Now there's a new thought. "Wolves hunted in groups; humans didn't. Wolves had loyal same-sex and nonkin friendships; humans probably didn't, judging by the lack of same-sex and nonkin friendships in every other primate species today. (The main relationship for chimpanzees is parent-child.) Wolves were highly territorial; humans probably weren't - again, judging by how nonterritorial all other primates are today."
She goes on to suggest that the things we do are more doglike than what other primates do, so we domesticated wolves to dogs and dogs were probably a "big reason why early man survived and Neanderthals didn't. Neanderthals didn't have dogs."
We learned friendship from dogs and according to Paul Tacon, "the development of human friendship "was a tremendous survival advantage because that speeds up the exchange of ideas between groups of people."
But here's the kicker. "Fossil records show that whenever a species becomes domesticated its brain gets smaller."

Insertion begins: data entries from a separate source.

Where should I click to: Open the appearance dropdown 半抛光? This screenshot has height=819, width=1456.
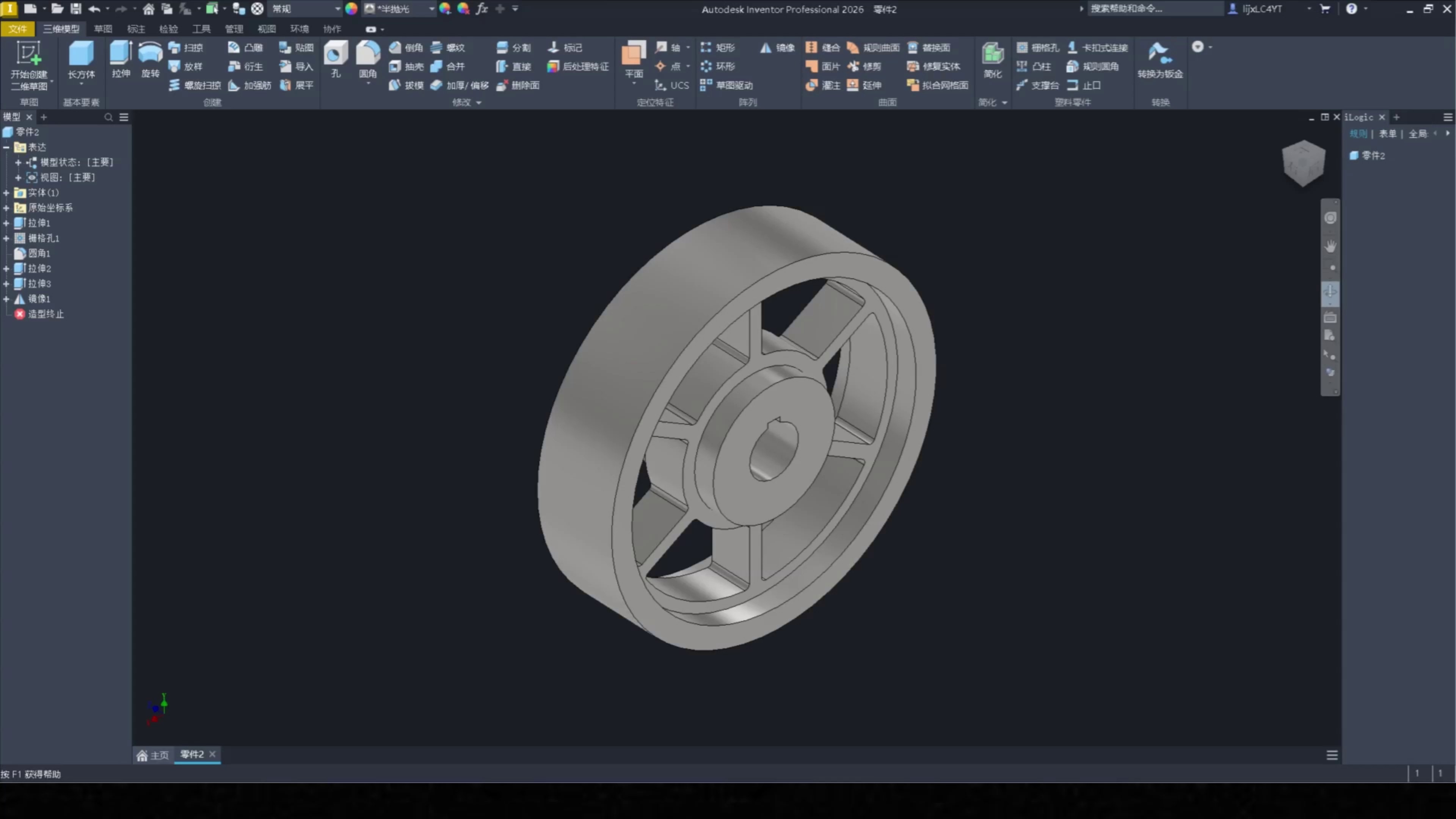tap(432, 9)
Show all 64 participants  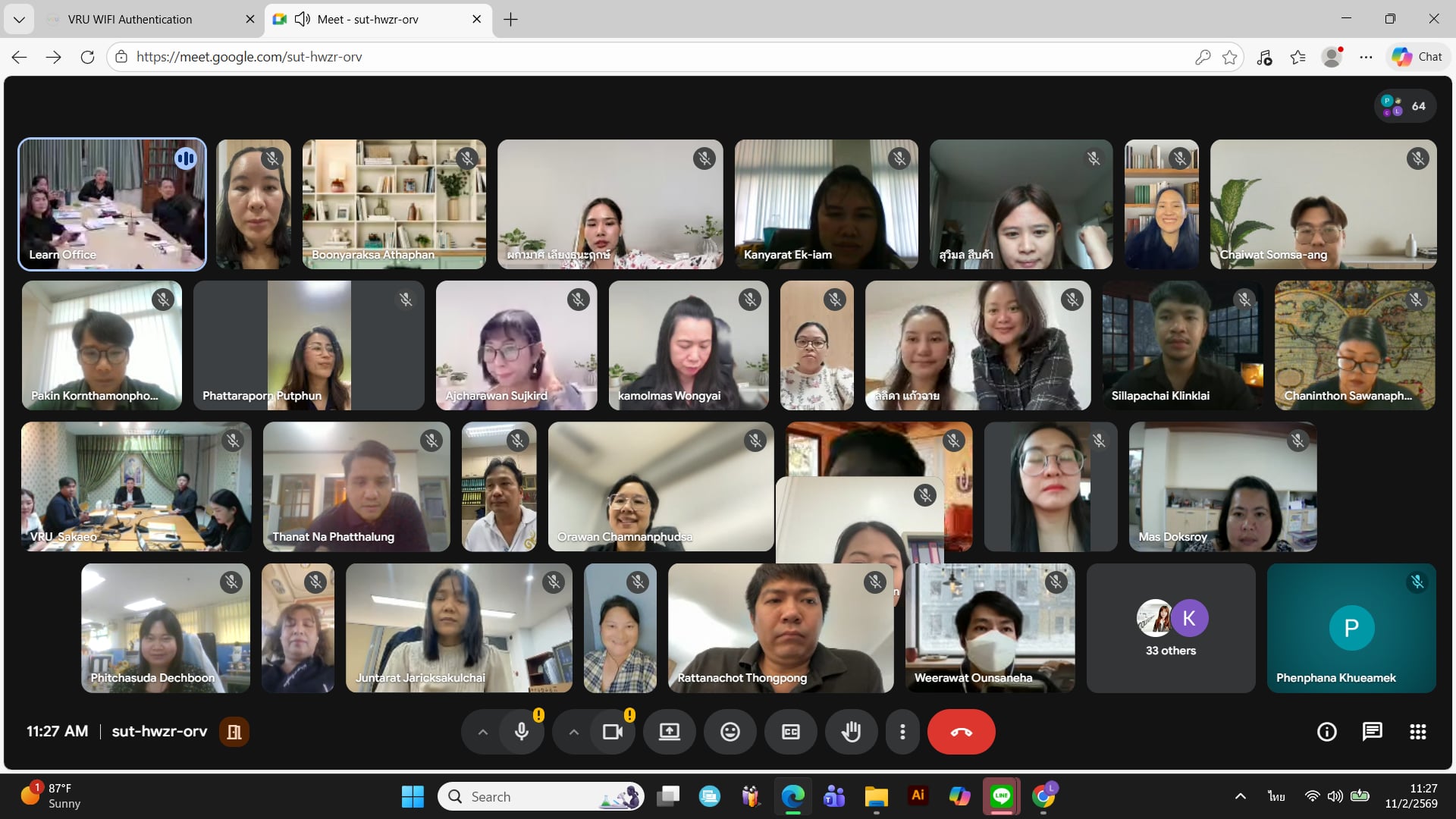click(1404, 106)

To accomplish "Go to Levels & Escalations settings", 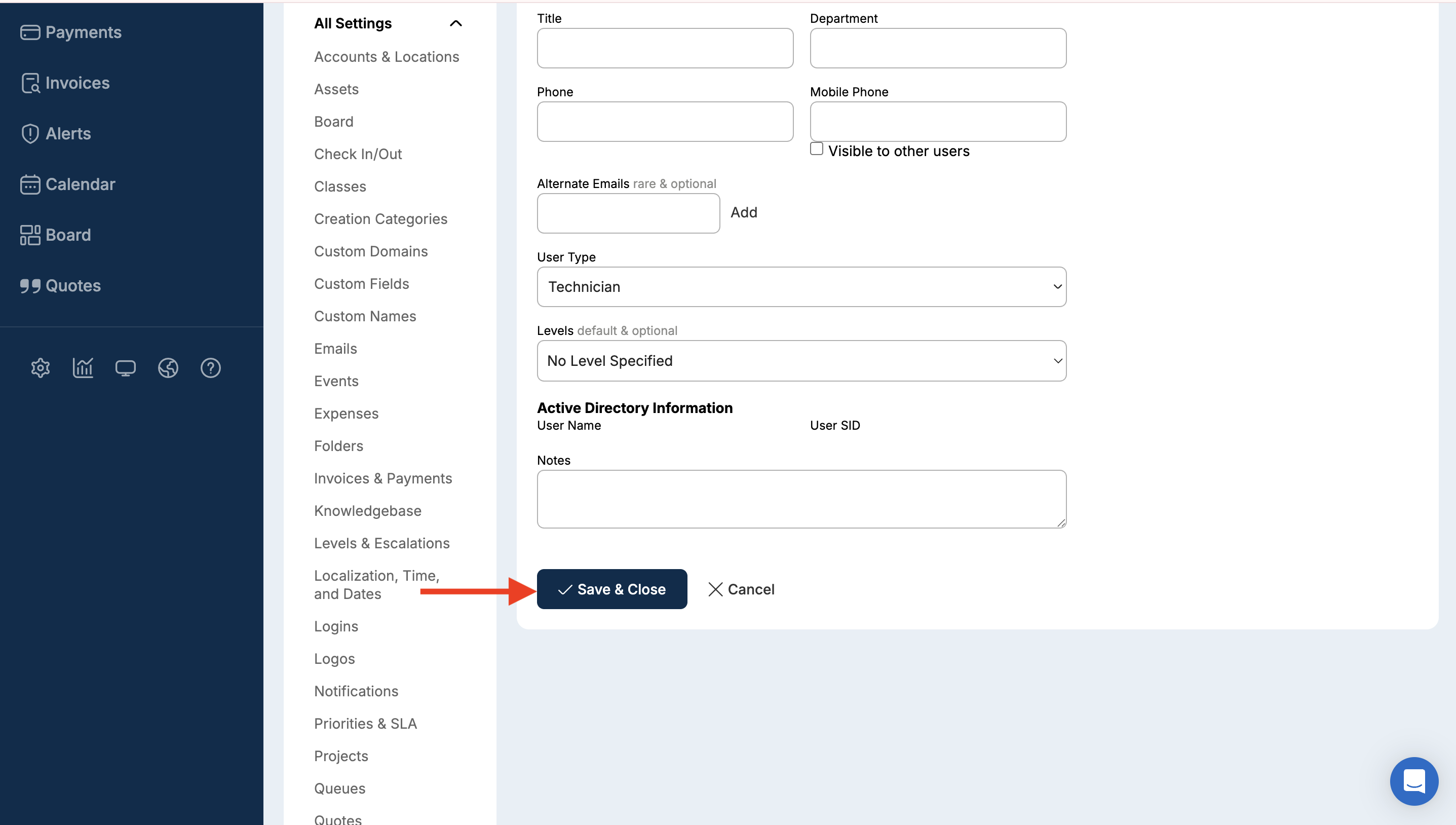I will [381, 543].
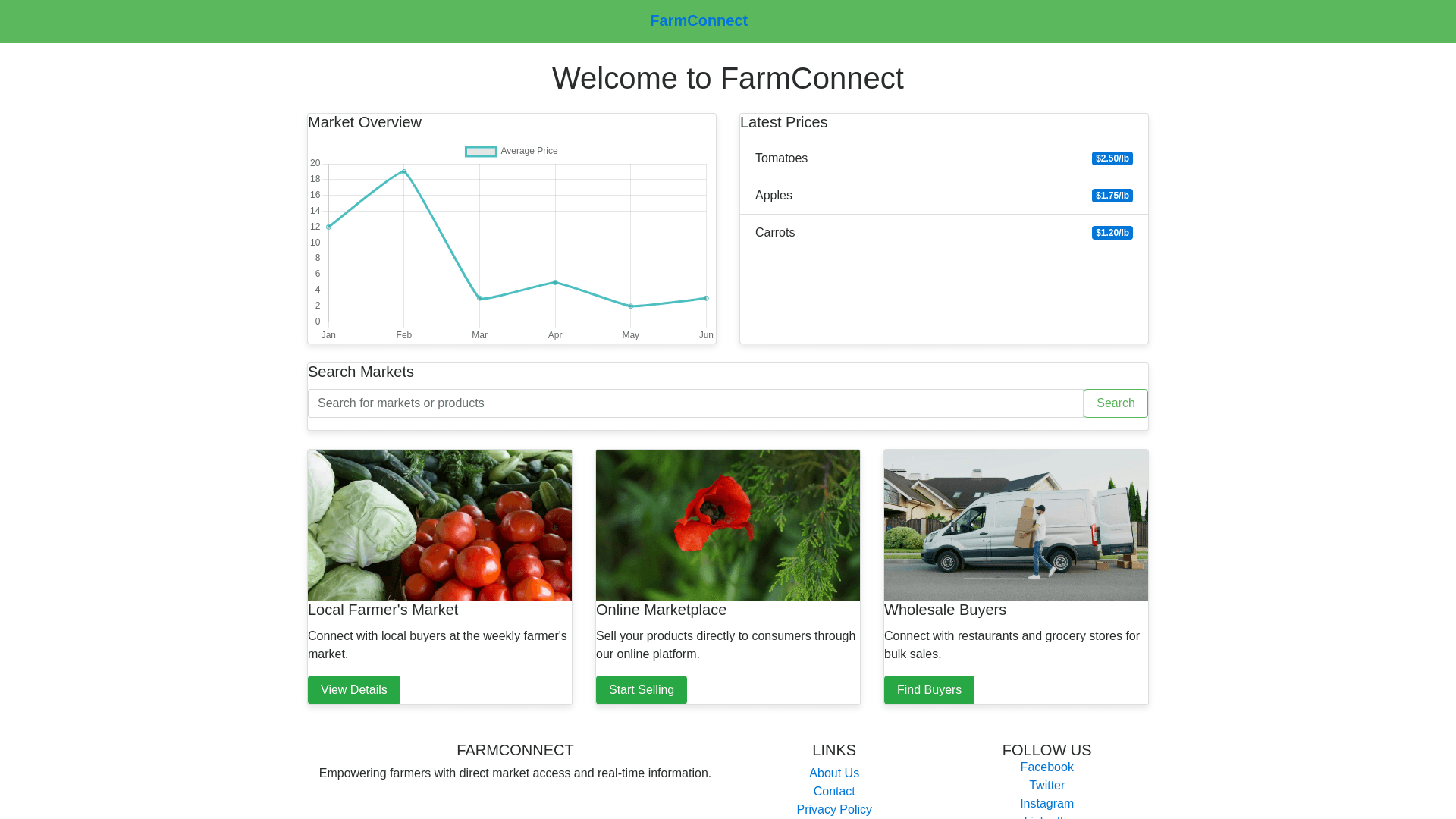The width and height of the screenshot is (1456, 819).
Task: Click the Feb data point on chart
Action: [x=404, y=171]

"Now archaeologists have discovered that 10,000 years ago, just at the point when humans began to give their dogs formal burials, the human brain began to shrink too. It shrank by 10 percent, just like the dog's brain. In all the animals the forebrain, which holds the frontal lobes, and the corpus callosum, which is the connecting tissue between the two sides of the brain, shrank. But in humans it was the midbrain, which handles emotions and sensory data, and the olfactory bulbs, which handle smell, that got smaller while the corpus callosum and the forebrain stayed pretty much the same. Dog brains and human brains specialized; humans took over the planning and organizing tasks, and dogs took over the sensory tasks. Dogs and people coevolved and became even better partners, allies, and friends."
Dogs used to work and they still enjoy tasks and feeling useful. A dog can taste for low blood sugar and give a warning, can sense a seizure coming 30 minutes before and again give warning. We have been training dogs to guide the blind for years. Some dogs are trained to sniff out cancer. We are again giving dogs a chance to work.
"The Aborigines have a saying: "Dogs make us human." Now we know that's probably literally true."
My cats are nearby as I type this. I'm sure they, too, teach us to know ourselves and purr.
May your today be filled with sensory detail, pollen, and bees on the move. I'm visualizing a tapping in my midbrain, hoping to recover some lost size. New smells, here I come. Inhale! Yum! The air is sweet.